The server side for that docs test failure shows nothing apart from a big gap:

[2019-08-15T08:29:39,832][INFO ][o.e.c.m.MetaDataCreateIndexService] [node-0] [twitter] creating index, cause [api], templates [], shards [1]/[1], mappings [_doc]
[2019-08-15T08:30:24,229][INFO ][o.e.c.m.MetaDataDeleteIndexService] [node-0] [twitter/I-JDSTD4S6KmKfAEkI95iA] deleting index

These two test clusters were different - it's not that the docs tests and the multi-node smoke tests were simultaneously talking to the same test cluster. But they were running at the same time and suffered failures around the same time.

It may be that these failures are caused because CI worker was just completely overloaded by multiple test clusters running simultaneously around the time of these failures.

But maybe there's something interesting in the ShardLockObtainFailedException that might be worth considering in case users see it on machines that are under heavy load.

The text was updated successfully, but these errors were encountered:

elasticmachine · 2019-08-15T11:04:52Z

Pinging @elastic/es-distributed

droberts195 · 2019-08-15T12:00:23Z

I just noticed this is a more detailed investigation of one specific case of #45600, so this may not be a rare problem at all.

elasticmachine · 2019-08-15T12:23:42Z

Pinging @elastic/es-core-infra

alpar-t · 2019-08-15T12:26:48Z

Could it be that somehow the clusters unite so in fact the tests are running against a larger cluster not two separate ones ? I think that would explain the behavior from the logs.
I remember @ywelsch suggested we use unique cluster names for tests to make sure this doesn't happen, even trough I don't think it should with the current configuration.

+ + +

— REQUIREMENT A —
Copy out every line of the listing below word for word, leaving out the pictures.

— Entries on where items appear —
+ + +

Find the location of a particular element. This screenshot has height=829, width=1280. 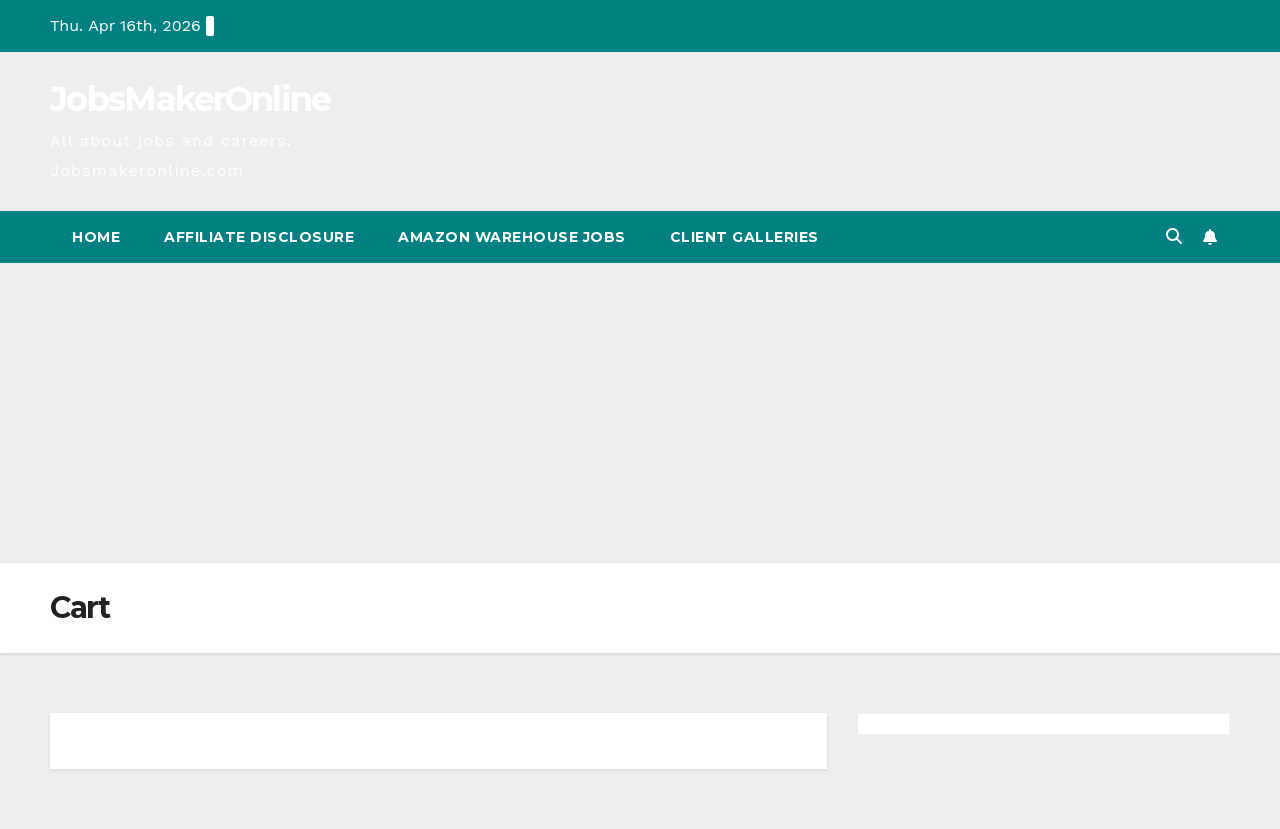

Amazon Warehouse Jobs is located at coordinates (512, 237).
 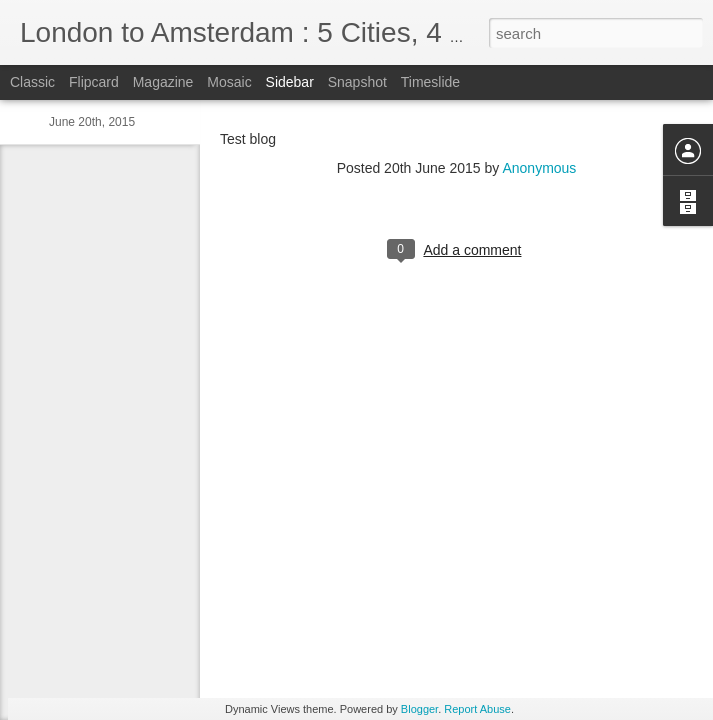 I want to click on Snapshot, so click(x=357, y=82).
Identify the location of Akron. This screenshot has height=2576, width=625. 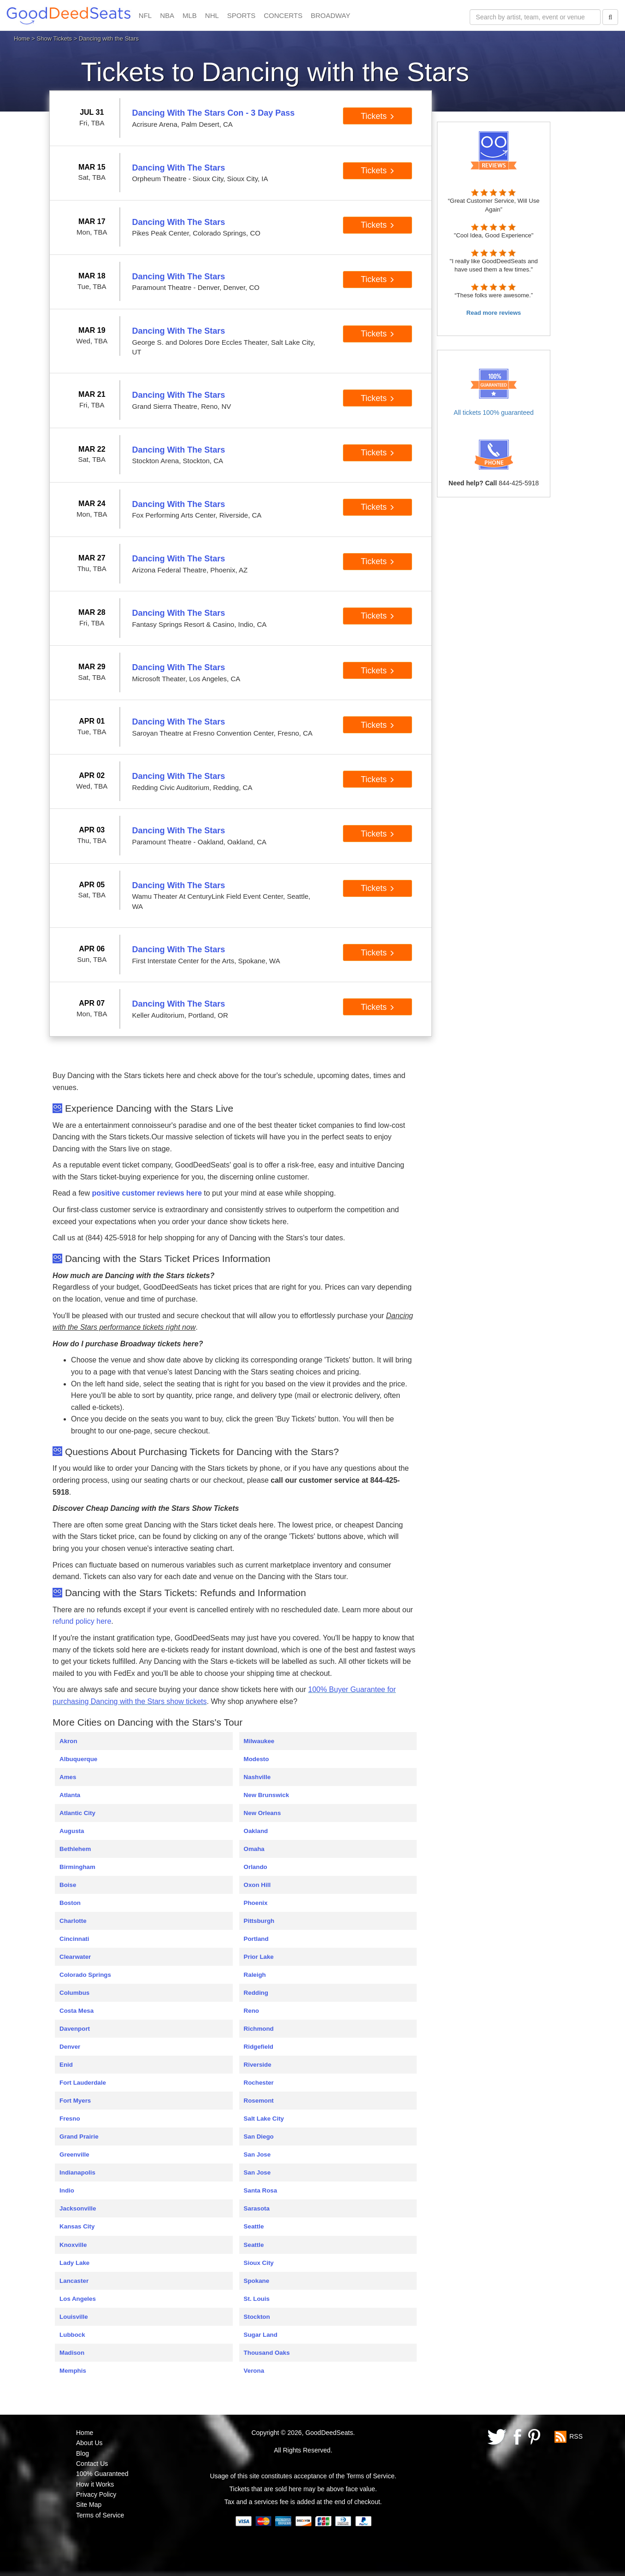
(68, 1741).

+ + +

— REQUIREMENT B —
Using the issue thread above, answer these:
(i) What index name appears in both server log lines?
(ii) Which issue number does droberts195 say this is a more detailed investigation of one specific case of?
(iii) Who suggested using unique cluster names for tests?

— TASK OUTPUT A —
Find the location of a particular element. This screenshot has height=829, width=1280. 

Amazon Warehouse Jobs is located at coordinates (512, 237).
  I want to click on Snapshot, so click(x=357, y=82).
Identify the location of Akron. This screenshot has height=2576, width=625. 
(68, 1741).

— TASK OUTPUT B —
(i) twitter
(ii) #45600
(iii) @ywelsch